Levent Gültekin, "Yürüyüşün iktidarı destekleyen medyada da bir çatlağa neden olup olmadığı yolundaki soruyu ise şöyle yanıtladı:
"AK Parti'nin geleneksel tabanından gelen yazarlardan hiçbir tanesi yürüyüş aleyhine yazı yazmadı. Olumlu yazı yazdılar ama aleyhte yazı yazmadılar. Aleyhte yazı yazanların tamamı bir grup Erdoğanist. Yani varlığını Erdoğan'a borçlu olan kimseler. Erdoğan olmazsa ayakta kalabilecek hiç kimse artık Erdoğan'ı desteklemiyor. Erdoğan'ın politikalarına açıktan destek sunmuyor. Yürüyüş konusunda da öyle."
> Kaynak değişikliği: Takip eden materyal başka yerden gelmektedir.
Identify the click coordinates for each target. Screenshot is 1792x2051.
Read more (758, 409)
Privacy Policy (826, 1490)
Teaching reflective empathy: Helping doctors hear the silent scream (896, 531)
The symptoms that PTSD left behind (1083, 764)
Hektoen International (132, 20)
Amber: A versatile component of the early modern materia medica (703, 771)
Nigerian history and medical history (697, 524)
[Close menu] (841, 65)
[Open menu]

Kemal Kılıçdaroğlu'nun üslubuna dikkat etmesinin, provokasyonlara gelmemesinin, iktidarı daha da kışkırtıcı bir tarza yönelmek yerine toplumu kucaklayıcı bir söylem benimsemesinin önemine dikkat çeken Gültekin, Adalet Yürüyüşü ile ortaya çıkan olumlu enerjinin doğru yerde kullanılması gerektiğini ve Türkiye'nin sorunlarını demokratik yöntemlerle ve kendi içinde halletmesi gerektiğini belirtti.